Lesson 11: Who Should be Involved in an RFP Response?

Deciding who in your organization should be involved in an RFP response can be tricky.

Consider who will be leading the charge. A proposal manager? The managing principal or sales manager? A proposal professional can wear many hats, but it is best to have distinct roles for each team member on more extensive efforts.

It is important to note that while there are standard practices and terms, each proposal effort and each proposal team may differ. Project roles, responsibilities, and cadence will depend on the company, the size of the bid, the resources available, and who is in charge of the project.

Managing, Coordinating, and Writing the Proposal.

On the bid front, a team of proposal professionals will lead the charge. This team may include:

Proposal Manager:

Proposal managers create and lead the proposal project strategy. They are in charge of scheduling and coordinating meetings, creating and maintaining the project plan, and assigning project roles and responsibilities.

(To learn more about what the proposal manager does, check out RFPs 101 Lesson 9: RFP Response Project Management.)

Proposal Writers:

Proposal writers create and edit content. They may interview SMEs to learn about the bid effort, customize pre-existing content, and design templates.

Additionally, proposal writers may create and maintain content libraries.

Proposal Coordinators:

The proposal coordinator is usually in an administrative position dealing with security, documentation, internal flow, and delivers the proposal to the production team.

Subject Matter Experts (SMEs):

SMEs are precisely what they sound like: experts on whatever subject you need expertise on. SMEs will be the proposal’s go-to resource when crafting a technical solution.

In some cases, the internal proposal team may be the leading SMEs, while in other cases, the proposal team may need to reach out to experts on different teams and ask them to contribute to the proposal effort.

Executive Sponsor:

The executive sponsor is the team member who signs off on the go/no-go bid decision. The proposal cover letter may also be from and signed by the executive sponsor.

During the final review (often called the “Business Case Review,”) the executive sponsor will be the one to sign off on the solution, the pricing, the legal requirements, and ultimately decide when the proposal is ready for the team to submit.

Editors:

Editors work closely with writers to examine content for clarity and concision and check for grammar, punctuation, usage, and spelling errors.
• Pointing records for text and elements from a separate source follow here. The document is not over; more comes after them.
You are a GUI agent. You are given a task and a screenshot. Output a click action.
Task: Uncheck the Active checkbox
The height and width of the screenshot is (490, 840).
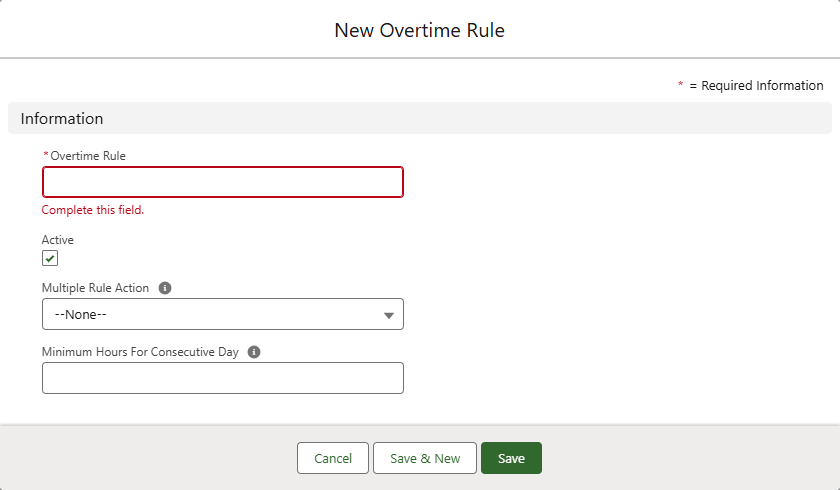(50, 258)
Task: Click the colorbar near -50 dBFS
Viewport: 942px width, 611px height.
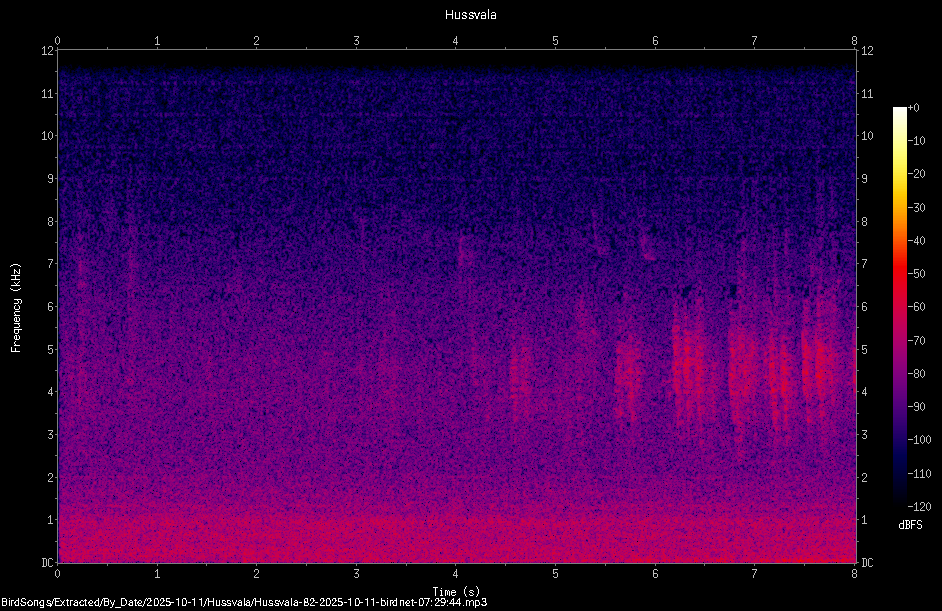Action: [899, 274]
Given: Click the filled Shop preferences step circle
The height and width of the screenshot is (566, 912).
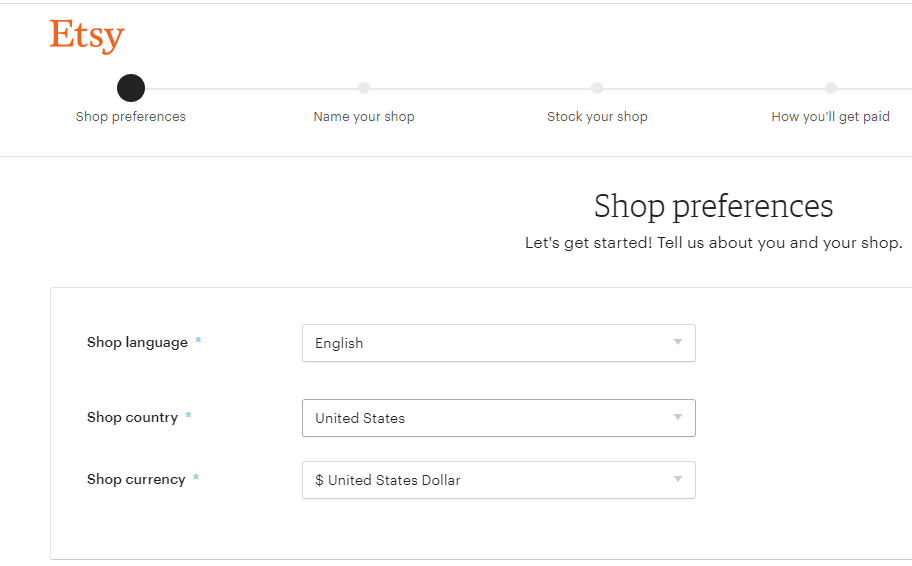Looking at the screenshot, I should click(x=131, y=88).
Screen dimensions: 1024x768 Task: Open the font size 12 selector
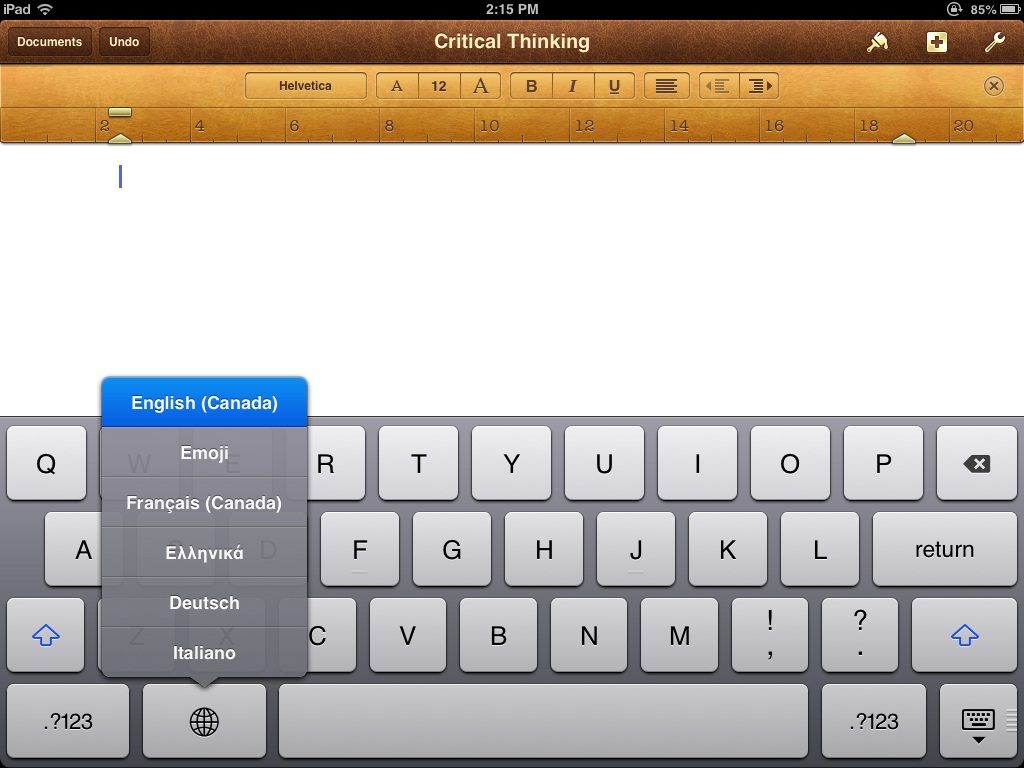click(438, 86)
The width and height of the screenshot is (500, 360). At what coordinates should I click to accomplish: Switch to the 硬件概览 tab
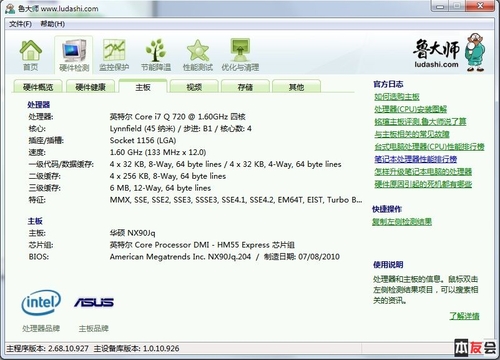(x=38, y=87)
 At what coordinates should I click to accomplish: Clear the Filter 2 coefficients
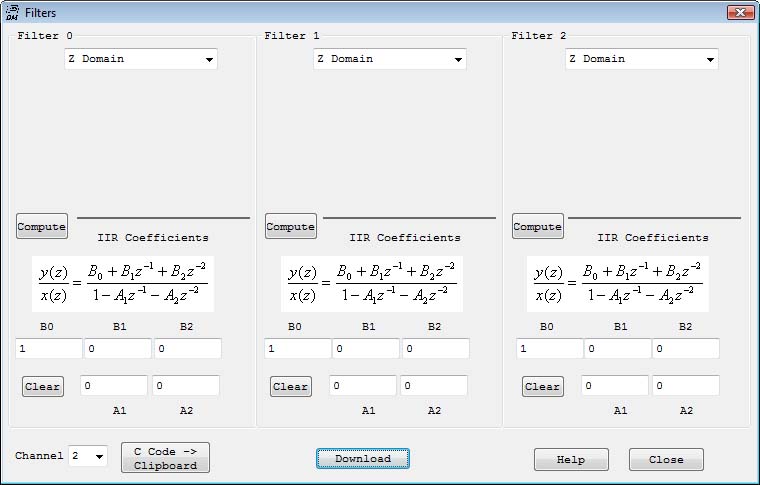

Editors will also check the document for formatting consistency.

A document may go through several rounds of writing and editing before the team submits.

Capture Managers:

The capture manager (also know as a pursuit manager, opportunity manager, sales manager, or bid manager) helps identify the opportunity, make the bid/no-bid decision, create proposal strategies, and support the team throughout the effort.

If you are a contracted proposal writer consulting for a client, determine who your primary contact points are:

  • Who is your primary contact? The proposal manager? The executive sponsor?
  • Who are the subject matter experts (SMEs) you need to meet to gather the necessary information?

Additional Team Members.

Consider who will be necessary to win the business. Sometimes RFPs will require specific project team roles. In this case, you need to decide who on your team will be the best fit for each role. Other times the project roles will be entirely based on your solution and require you and your team to develop crucial roles and subsequent team members to fulfill them.

When choosing team members, consider not only each person’s abilities but their availability as well. Will this team member be able to devote enough time to the project when your company wins the business? Do they have other ongoing or future projects that may jeopardize their commitment?

If you do not have the workforce available within your company, you may need to find a partner or a subcontractor to accomplish each project specification. Or do you need to consult a proposal writer or editor outside of your immediate team?